Dataset items
::::

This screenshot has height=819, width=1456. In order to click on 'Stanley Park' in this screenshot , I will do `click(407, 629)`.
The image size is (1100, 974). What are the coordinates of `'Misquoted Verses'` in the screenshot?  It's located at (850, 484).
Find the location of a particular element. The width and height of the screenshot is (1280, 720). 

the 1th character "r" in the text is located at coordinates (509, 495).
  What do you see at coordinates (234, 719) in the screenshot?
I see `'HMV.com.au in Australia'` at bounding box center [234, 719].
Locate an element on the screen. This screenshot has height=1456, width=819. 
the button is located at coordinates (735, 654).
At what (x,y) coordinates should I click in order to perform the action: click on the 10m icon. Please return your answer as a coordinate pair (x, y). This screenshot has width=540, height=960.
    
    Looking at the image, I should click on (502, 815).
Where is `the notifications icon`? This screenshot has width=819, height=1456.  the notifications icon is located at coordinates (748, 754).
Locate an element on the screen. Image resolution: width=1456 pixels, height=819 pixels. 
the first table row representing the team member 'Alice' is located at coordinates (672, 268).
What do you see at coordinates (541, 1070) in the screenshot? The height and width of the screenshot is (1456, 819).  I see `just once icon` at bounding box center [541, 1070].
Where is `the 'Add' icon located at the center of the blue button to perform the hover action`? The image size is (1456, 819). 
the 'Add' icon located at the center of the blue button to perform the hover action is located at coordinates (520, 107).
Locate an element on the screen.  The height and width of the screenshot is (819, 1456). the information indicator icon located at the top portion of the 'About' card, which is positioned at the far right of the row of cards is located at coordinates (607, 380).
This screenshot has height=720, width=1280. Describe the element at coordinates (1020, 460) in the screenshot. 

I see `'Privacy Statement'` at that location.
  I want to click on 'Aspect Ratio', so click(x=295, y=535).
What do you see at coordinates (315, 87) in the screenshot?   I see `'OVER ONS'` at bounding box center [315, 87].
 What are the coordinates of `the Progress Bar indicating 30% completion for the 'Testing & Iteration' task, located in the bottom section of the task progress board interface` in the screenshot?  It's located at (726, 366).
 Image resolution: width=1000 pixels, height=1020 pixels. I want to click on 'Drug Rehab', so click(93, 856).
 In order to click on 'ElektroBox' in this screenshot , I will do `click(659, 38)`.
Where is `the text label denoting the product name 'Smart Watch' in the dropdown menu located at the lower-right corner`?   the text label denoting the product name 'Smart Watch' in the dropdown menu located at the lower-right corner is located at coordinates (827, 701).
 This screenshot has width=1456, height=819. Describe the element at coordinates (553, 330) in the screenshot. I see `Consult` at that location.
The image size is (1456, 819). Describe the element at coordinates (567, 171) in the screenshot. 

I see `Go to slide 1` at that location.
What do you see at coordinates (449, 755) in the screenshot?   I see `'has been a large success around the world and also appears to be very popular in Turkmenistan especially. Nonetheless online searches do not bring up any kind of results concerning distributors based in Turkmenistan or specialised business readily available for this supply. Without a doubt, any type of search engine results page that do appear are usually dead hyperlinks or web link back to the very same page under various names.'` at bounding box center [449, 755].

::::

Please reproduce every one of the records above word for word.

This screenshot has height=819, width=1456. In order to click on 'Stanley Park' in this screenshot , I will do `click(407, 629)`.
The image size is (1100, 974). What are the coordinates of `'Misquoted Verses'` in the screenshot?  It's located at (850, 484).
Find the location of a particular element. The width and height of the screenshot is (1280, 720). 

the 1th character "r" in the text is located at coordinates (509, 495).
  What do you see at coordinates (234, 719) in the screenshot?
I see `'HMV.com.au in Australia'` at bounding box center [234, 719].
Locate an element on the screen. This screenshot has height=1456, width=819. 
the button is located at coordinates (735, 654).
At what (x,y) coordinates should I click in order to perform the action: click on the 10m icon. Please return your answer as a coordinate pair (x, y). This screenshot has width=540, height=960.
    
    Looking at the image, I should click on (502, 815).
Where is `the notifications icon`? This screenshot has width=819, height=1456.  the notifications icon is located at coordinates (748, 754).
Locate an element on the screen. Image resolution: width=1456 pixels, height=819 pixels. 
the first table row representing the team member 'Alice' is located at coordinates (672, 268).
What do you see at coordinates (541, 1070) in the screenshot? The height and width of the screenshot is (1456, 819).  I see `just once icon` at bounding box center [541, 1070].
Where is `the 'Add' icon located at the center of the blue button to perform the hover action`? The image size is (1456, 819). 
the 'Add' icon located at the center of the blue button to perform the hover action is located at coordinates (520, 107).
Locate an element on the screen.  The height and width of the screenshot is (819, 1456). the information indicator icon located at the top portion of the 'About' card, which is positioned at the far right of the row of cards is located at coordinates (607, 380).
This screenshot has height=720, width=1280. Describe the element at coordinates (1020, 460) in the screenshot. 

I see `'Privacy Statement'` at that location.
  I want to click on 'Aspect Ratio', so click(x=295, y=535).
What do you see at coordinates (315, 87) in the screenshot?   I see `'OVER ONS'` at bounding box center [315, 87].
 What are the coordinates of `the Progress Bar indicating 30% completion for the 'Testing & Iteration' task, located in the bottom section of the task progress board interface` in the screenshot?  It's located at (726, 366).
 Image resolution: width=1000 pixels, height=1020 pixels. I want to click on 'Drug Rehab', so click(93, 856).
 In order to click on 'ElektroBox' in this screenshot , I will do `click(659, 38)`.
Where is `the text label denoting the product name 'Smart Watch' in the dropdown menu located at the lower-right corner`?   the text label denoting the product name 'Smart Watch' in the dropdown menu located at the lower-right corner is located at coordinates (827, 701).
 This screenshot has width=1456, height=819. Describe the element at coordinates (553, 330) in the screenshot. I see `Consult` at that location.
The image size is (1456, 819). Describe the element at coordinates (567, 171) in the screenshot. 

I see `Go to slide 1` at that location.
What do you see at coordinates (449, 755) in the screenshot?   I see `'has been a large success around the world and also appears to be very popular in Turkmenistan especially. Nonetheless online searches do not bring up any kind of results concerning distributors based in Turkmenistan or specialised business readily available for this supply. Without a doubt, any type of search engine results page that do appear are usually dead hyperlinks or web link back to the very same page under various names.'` at bounding box center [449, 755].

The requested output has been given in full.